Snowshoeing at Yosemite
If you’ve never strapped on a pair of snowshoes and gone tromping through a wintry landscape, Yosemite’s marked winter trails and gorgeous scenery make it an excellent place to try the activity. The most popular spots for snowshoeing are the same as cross-country skiing: Crane Flat and Badger Pass. The 2-mile Clark Range View Trail is popular with snowshoers at Crane Flat, while the snowy Glacier Point Road offers lovely views up near Badger Pass.

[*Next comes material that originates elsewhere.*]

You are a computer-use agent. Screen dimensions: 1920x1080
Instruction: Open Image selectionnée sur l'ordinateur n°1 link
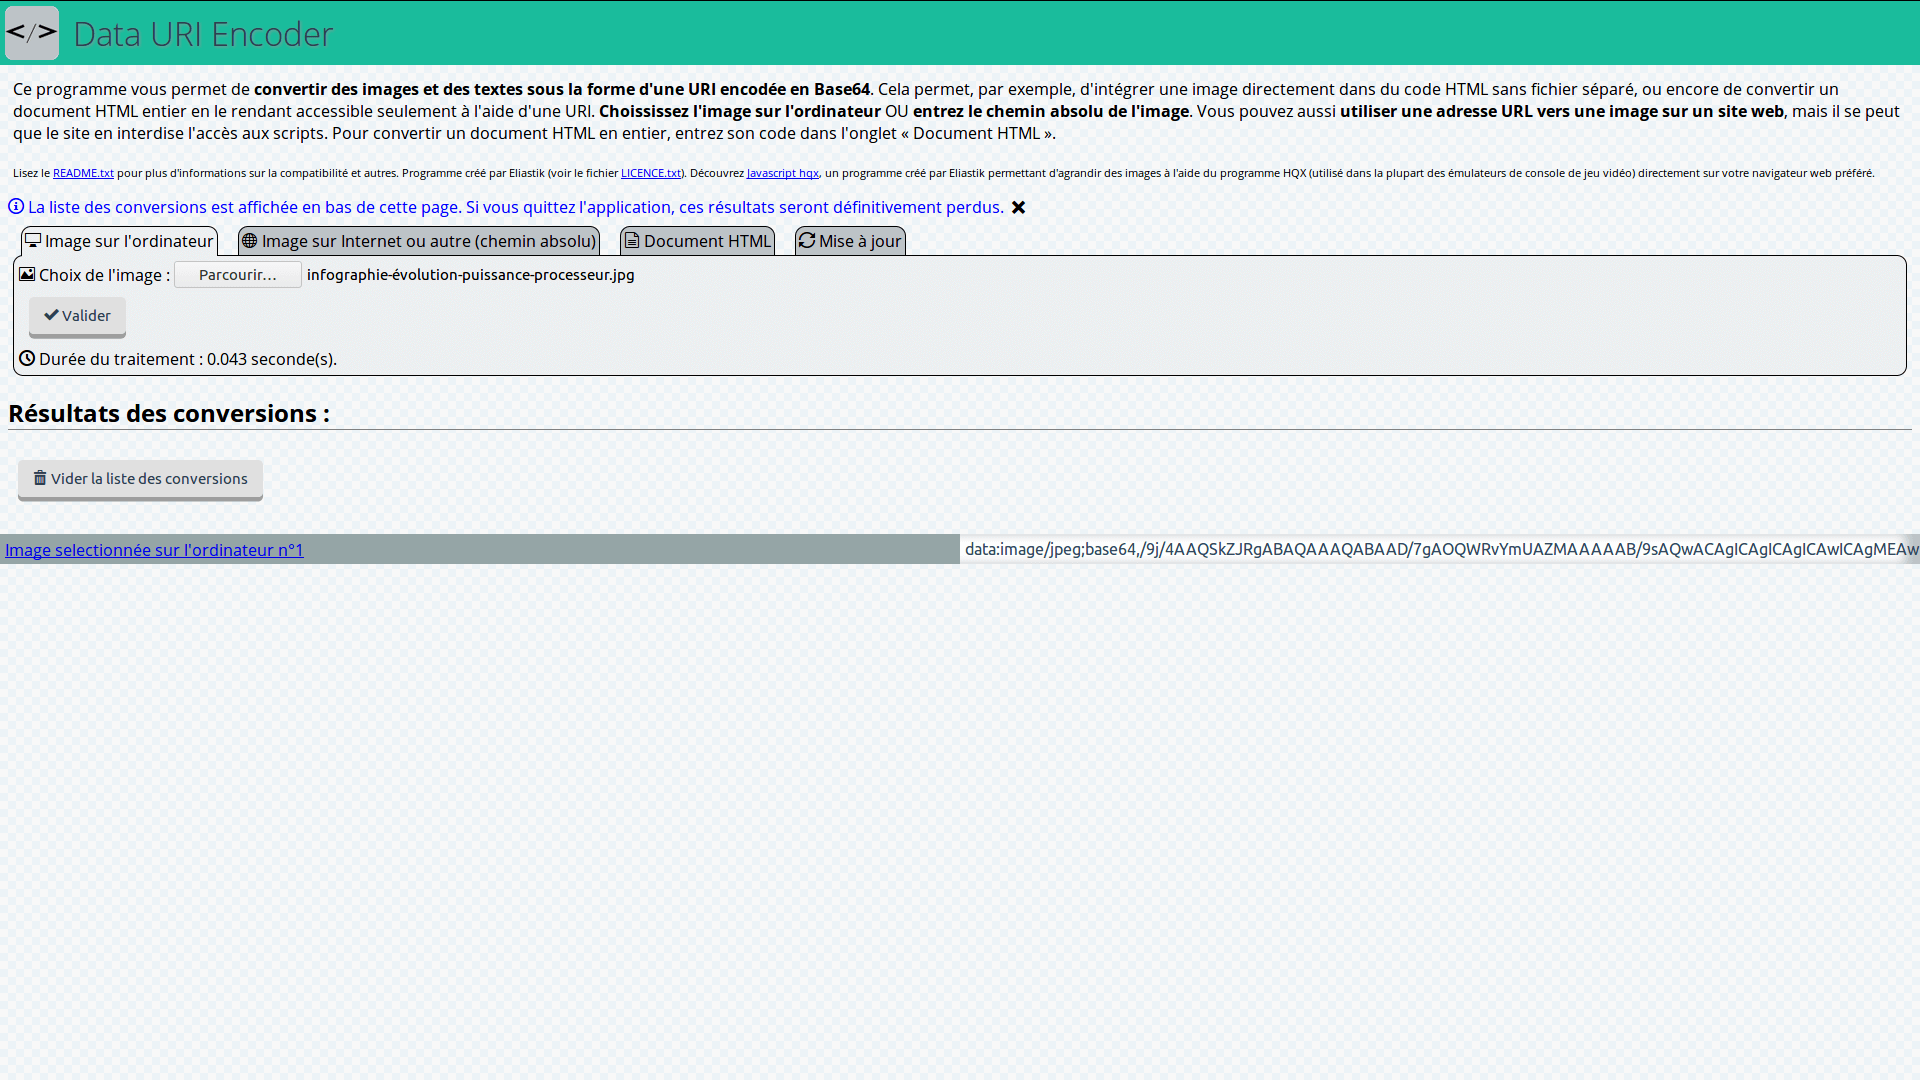154,550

Check the park newspaper for guided snowshoeing options: Rangers lead snowshoe trips up at Yosemite Ski & Snowboard Area, including full moon walks, throughout the winter and into spring. More guided snowshoe adventures are available from the Yosemite Mountaineering School and Guide Service. Make reservations at the Tour & Activity Desk (209) 372-1240 located in the lobby of Yosemite Valley Lodge, the Concierge Desk at the Majestic Yosemite Hotel or by calling the Nordic Center directly at (209) 372-8444. (www.travelyosemite.com/winter/yosemite-ski-snowboard-area/snowshoeing)

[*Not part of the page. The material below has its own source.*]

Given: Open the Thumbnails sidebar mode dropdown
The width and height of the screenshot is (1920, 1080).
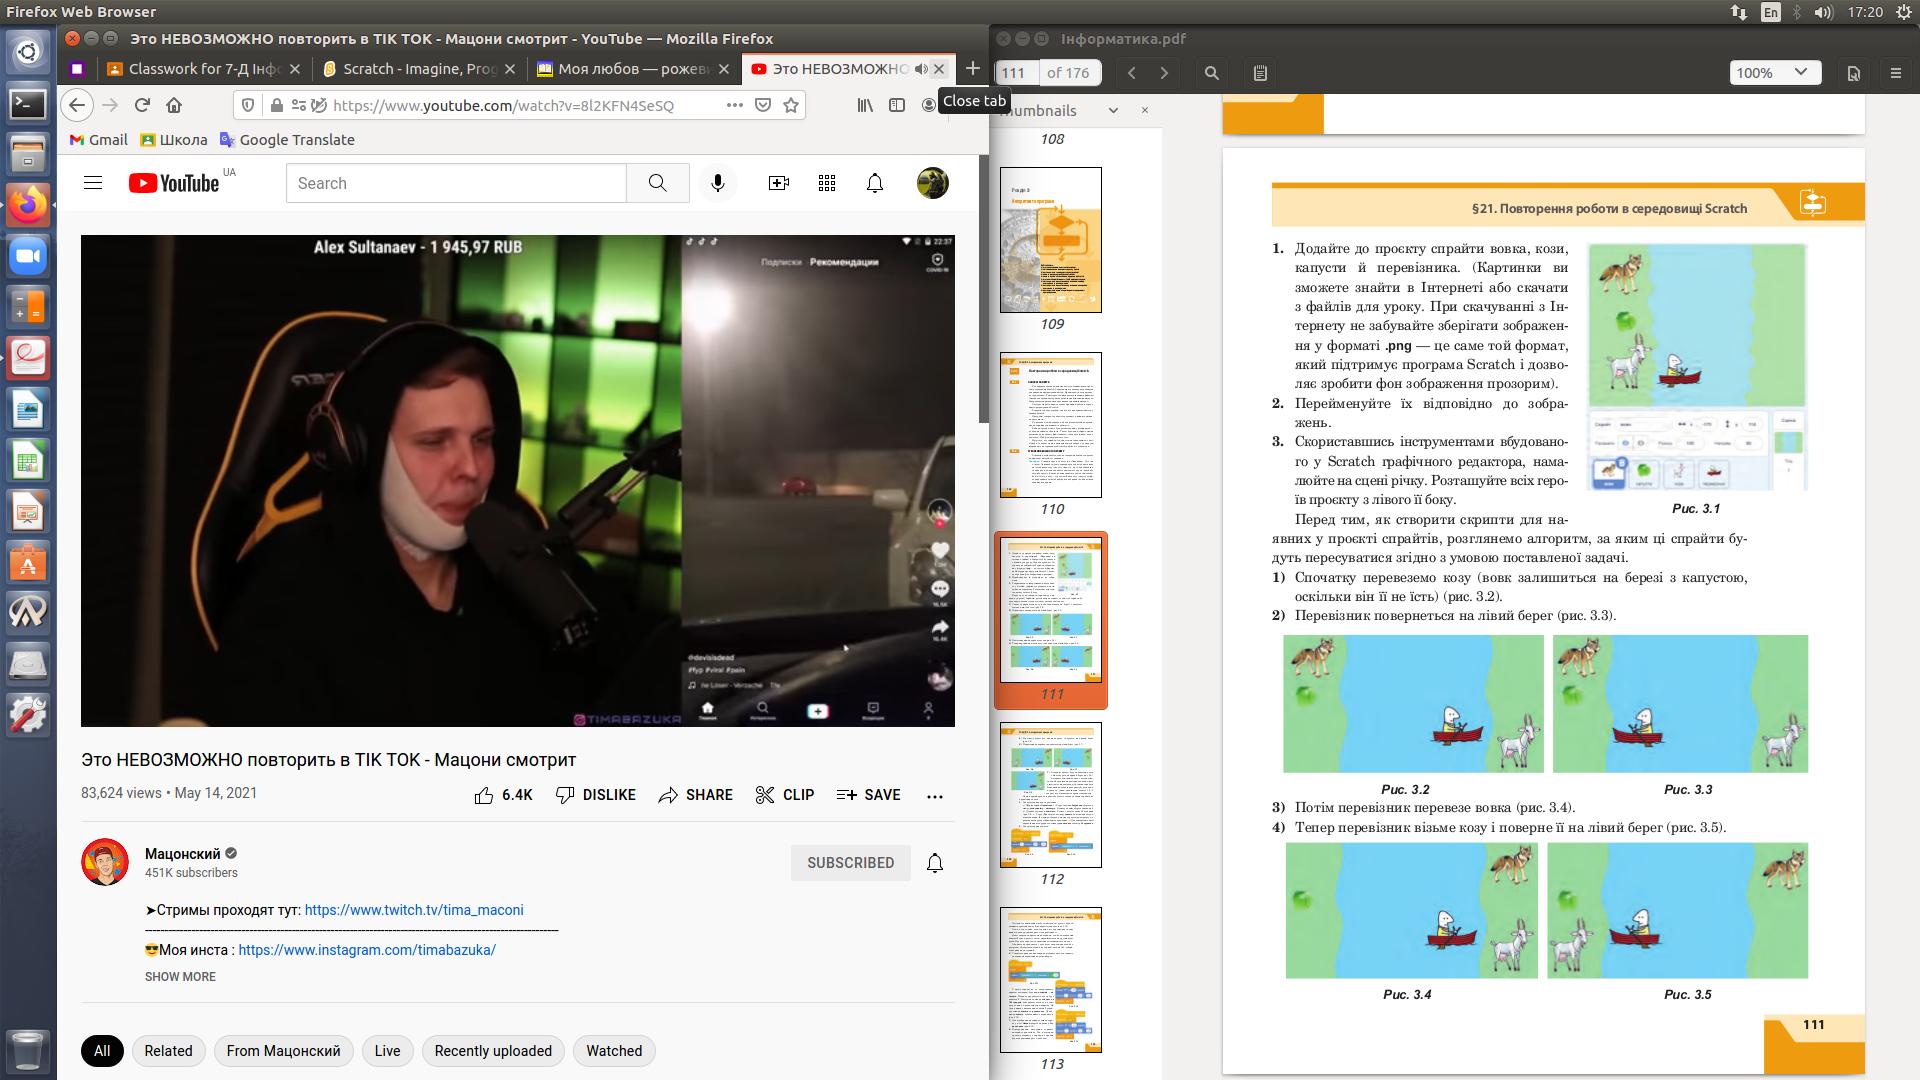Looking at the screenshot, I should coord(1113,111).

Snowshoe rentals are available at the Yosemite Ski & Snowboard Area. Snowshoes are also available to guests at Evergreen Lodge or The Redwoods in Yosemite lodging.
Snowshoeing in the Yosemite Region
The High Sierra is a playground for adventurous snowshoers.
West of Yosemite, there is great snowshoeing and cross-country skiing in Stanislaus National Forest. Our favorite starting points are the Crabtree Cross-country Ski Trailhead, Gooseberry Cross-country Ski Trailhead, and the Highway 108 Sno-Park.
On the east side of the range, head to Bishop Creek Recreational Area and Rock Creek Canyon, both scenic spots with miles of snowshoe routes near the town of Bishop.
In the Mammoth Lakes area, hit up the trail systems of the Inyo National Forest (try the Long Valley Caldera area).
Just south of the park, the Sierra National Forest also offers excellent ‘shoeing opportunities (Tenaya Lodge in Fish Camp runs guided trips in this area).